2) CARA IDENTIFIKASI GLIKOSIDA
1. Uapkan 0,1 ml larutan percobaan di atas penangas air, larutkan sisa dalam 5
ml asam asetat anhidrat P. tambahkan 10 tetes asam sulfat P, terjadi warna
biru atau hijau, menunjukan adanya glikosida (Reaksi Liebermann Burchard).
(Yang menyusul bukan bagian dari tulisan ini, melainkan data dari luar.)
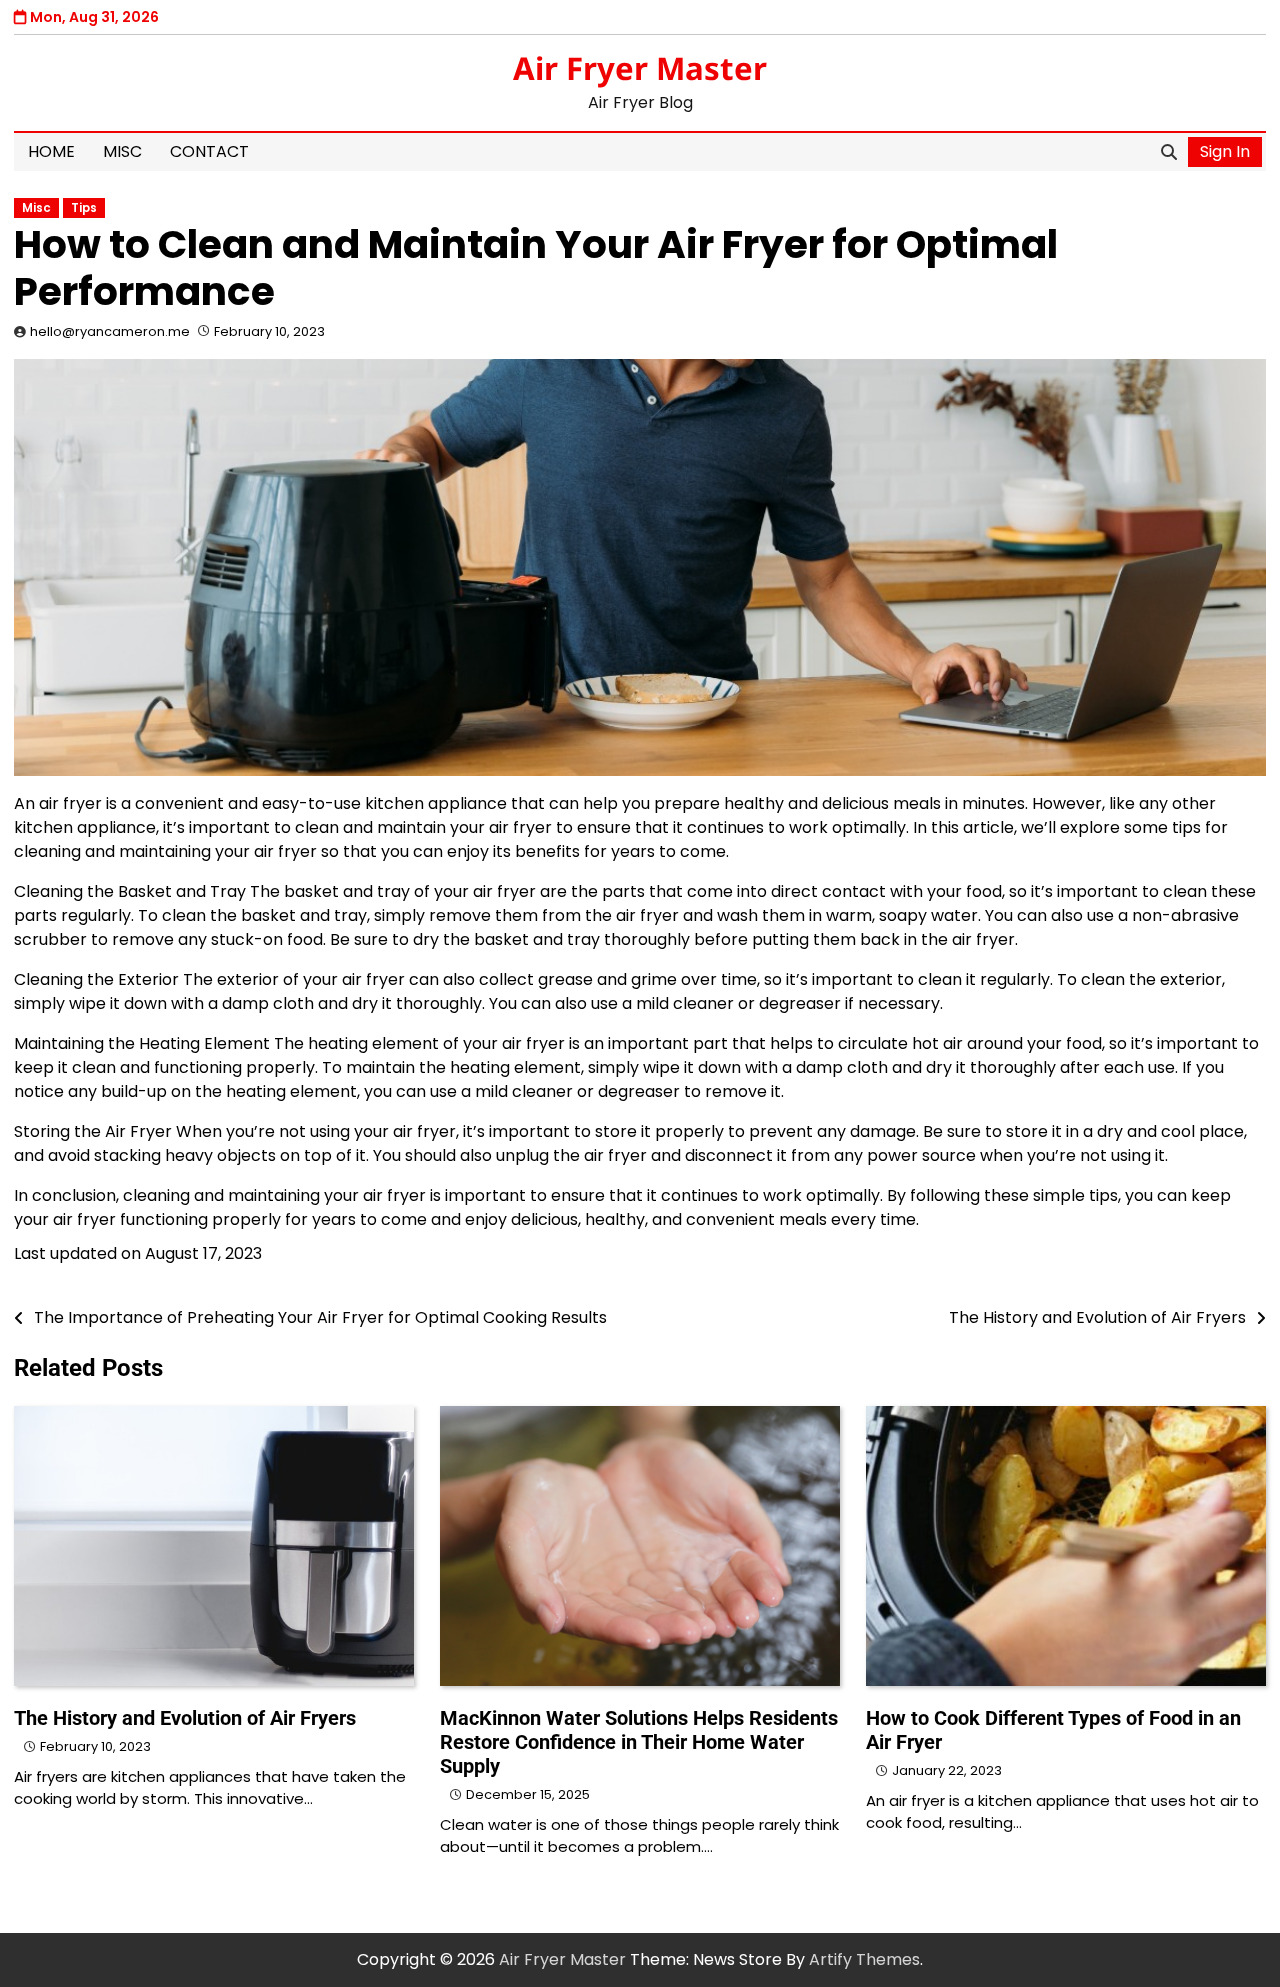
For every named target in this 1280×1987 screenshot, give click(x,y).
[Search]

2. Masukkan 0,1 ml larutan percobaan dalam tabung reaksi, uapkan di atas
penangas air. Pada sisa ditambahkan 2 ml air dan 5 tetes Molish LP.
Tambahkan hati-hati 2 ml asam sulfat P; terbentuk cincin berwarna ungu pada
batas cairan, menunjukkan adanya ikatan gula (Reaksi Molish). (Materia
Medika Indonesia Jilid VI, 1995)
3) GLIKOSIDA SAPONIN
Glikosida saponin adalah glikosida yang aglikonnya berupa sapogenin.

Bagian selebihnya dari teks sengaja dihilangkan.